## [Richieste]
[1] Nel testo sulla Fontana di Giunone, quante statue furono effettivamente realizzate?
[2] Estendi il testo sulla Fontana di Giunone, riprendendo subito dopo la sua ultima frase.

Tranquilli, non vi affrettate a fissare un appuntamento dall’oculista, ci vedete benissimo, la fontana non c’è! Avrebbe dovuto essere collocata sulla parete che dà su Via della Ninna, ed era davvero monumentale ma, seppur realizzata, per motivi che in massima parte ci restano sconosciuti, non venne mai montata in quello spazio. 

Lo scultore progettò dopo il 1555, di rientro a Firenze, una grandiosa fontana provvista di un “ricco e bellissimo ornamento di colonne e di statue di marmo e di bronzo”, come ricorda Vasari. 

Il fine era chiaro: in una città dotata fino a quel momento solo di pozzi e cisterne, la fontana progettata per il Salone dei Cinquecento  doveva celebrare la costruzione dell’acquedotto, grandiosa opera attuata da Cosimo I, che portava benefici alla salute dei sudditi e alla fertilità dei terreni granducali. 

L’acqua inoltre avrebbe raffrescato l’ambiente, rallegrando, con il suo zampillìo e l’indiscutibile bellezza di sensuali sculture, gli invitati della corte. L’opera, incompleta, venne smembrata e le sei grandi statue trasferite fra i giardini granducali di Pratolino e Boboli ed infine, a partire dal 1973, nelle collezioni del Bargello, dove nel cortile è possibile ammirare la fontana riassemblata. 

Essa è concepita come allegoria di “Florentia” ed esaltazione del buon governo di Cosimo.

Avrebbe dovuto essere composta da almeno una decina di statue, ma ne sono state realizzate soltanto sei e, come detto, non è mai stata assemblata in loco, forse, ma si tratta solo di un’ipotesi, perché far funzionare i getti d’acqua in quella collocazione era un’impresa di difficile attuazione; nel frattempo inoltre, Cosimo ed Eleonora chiesero all’Ammannati di realizzare il Biancone, progetto che costrinse l’artista ad interrompere i lavori della Fontana di Giunone.

## [Estratto dei dati]
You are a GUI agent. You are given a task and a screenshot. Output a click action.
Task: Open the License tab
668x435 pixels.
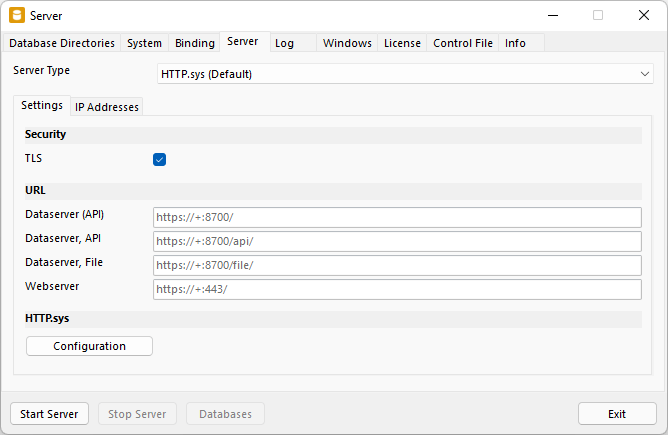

## [Risultati dell'esercizio]
[1] Ne furono realizzate soltanto sei.

[2]
L’arcobaleno di marmo che faceva da trait d’union tra i due lati della fontana, a causa dei vari spostamenti, andò in frantumi, per cui quello che si vede oggi nel cortile del Bargello è una ricostruzione. Fa da corona a tutti gli esseri convocati: Giunone con una magnifica coppia di pavoni, Cerere, l’Arno dal profilo classicissimo, la Fonte di Parnaso (Castalia), la Prudenza, la Temperanza. 

Divinità e animali si congiungono fra loro tramite l’arcobaleno, che oltre ad armonizzare l’insieme, fornisce una solida struttura d’insieme alla fontana, tanto che risulta facile, con un minimo di immaginazione, figurarsi fiotti d’acqua scrosciante creare zampillanti giochi d’acqua. Ma l’arcobaleno possiede anche il misterioso potere di creare il miraggio di un effetto cromatico, nonostante sia bianco. Nell’idea dell’Ammannati, il gruppo della fontana doveva stagliarsi contro ampie finestre e, nell’intenso controluce, creare una specie di fantastico «annullamento dello spazio fisico».

La fontana simboleggia la “Creazione dell’acqua”, con le raffigurazioni di sei divinità : Arno, Cerere, Giunone, Flora, Fonte di Parnaso e Prudenza. Al centro campeggia Cerere, dea della terra e della fertilità, che genera acqua con ai lati il fiume Arno e la Fonte di Parnaso o l’Arbia. All’estremità sinistra trova posto la Prudenza sotto forma di un atletico e gentile giovinetto; sul lato opposto Flora, allegoria di Firenze. In alto seduta su un arco-arcobaleno, Giunone fra una coppia di pavoni, animali a lei sacri. Si dice che Giunone volesse rappresentare anche l’amata sposa di Cosimo, Eleonora e costituire dunque un omaggio alla sua bellezza. 

La Fontana di Sala Grande allude alla generazione dell’Acqua da parte degli altri Elementi: Aria, Terra e Fuoco. Giunone rappresenta l’Aria e il fulmine che teneva in mano alludeva il Fuoco. Cerere si riferiva alla Terra. L’Arno (sinistra) e la Fontana di Parnaso (destra), sono simboli dell’Acqua; questi ultimi rimandano anche all’idea di Firenze come patria di grandi poeti. Le statue della Prudenza e della Fiorenza alludono a Cosimo I: la prima tiene l’emblema del duca (ancora e delfino) e Fiorenza, rappresentata come Flora, porta il Toson d’Oro conferitogli dall’Imperatore Carlo V nel 1545.

A noi oggi non rimane che provare ad immaginare la magnificenza che questa fontana avrebbe avuto, se fosse stata installata nel Salone dei Cinquecento.

Gabriella Bazzani

 

La Fontana della Sala Grande.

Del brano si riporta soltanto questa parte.